With complete honesty, retiring jersey's isn't that big of a deal in the end. And it might raise a certain number higher in terms of lore. Like Clint Boling carrying on the tradition of good guards wearing No. 65, good players carrying on the number of other good players enriches those numbers. What if Dalton becomes one of the franchise's great quarterbacks? Now suddenly No. 14 is rich in deep tradition.

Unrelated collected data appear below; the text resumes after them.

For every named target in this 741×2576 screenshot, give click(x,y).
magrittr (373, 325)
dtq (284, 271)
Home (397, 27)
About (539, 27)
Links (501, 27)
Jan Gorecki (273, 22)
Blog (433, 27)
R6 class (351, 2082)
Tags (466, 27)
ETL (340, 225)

What we constantly fail to understand with this franchise is why there isn't a team Hall of Fame or, at the very least, a Ring of Honor. Teams like the Arizona Cardinals, the Dallas Cowboys, the Minnesota Vikings, the Miami Dolphins, the New York Giants, the Tampa Bay Buccaneers, the Denver Broncos, the Chicago Bears and the Baltimore Ravens are just a few organizations that promote a Ring of Honor. Even the Cleveland Browns recently announced a Ring of Honor. Browns President Mike Holmgren announced:
"Our heritage and alumni are vital parts of our organization," said Browns President Mike Holmgren. "The Cleveland Browns franchise has such a tremendous history and tradition that we felt it was extremely important to visibly honor the greats who have laid the groundwork for everyone associated with the Cleveland Browns. The creation of the Ring of Honor and the reinstitution of the Legends Program are just the start of how we plan to pay tribute to our history. When our fans now enter Cleveland Browns Stadium they will constantly be reminded of the great players and most memorable moments in our club’s past. The contributions of these 16 men will always be remembered."
Much like their Age of Helplessim, the Age of the Forgotten or The Lost Decade (whatever you want to call the period between Sam Wyche and Marvin Lewis), the team equally dissolves simple acknowledgement with players that played at Riverfront Stadium, Nippert Stadium and soon to add into the argument, Paul Brown Stadium.
It's good that the Bengals.com website is doing its part honoring great Bengals players throughout the franchise's history. If the team isn't going to do it, then at least the Mothership will handle things in their own way. During the inaugural fan vote, the Bengals.com Hall of Fame inducted Paul Brown (also in the Browns Ring of Honor), Anthony Munoz, Ken Anderson, Isaac Curtis and Boomer Esiason. It's hard to dispute those players because a) they were great and b) fans like us voted for them.
The ten finalists of the Bengals.com Hall of Fame vote will take place later this month.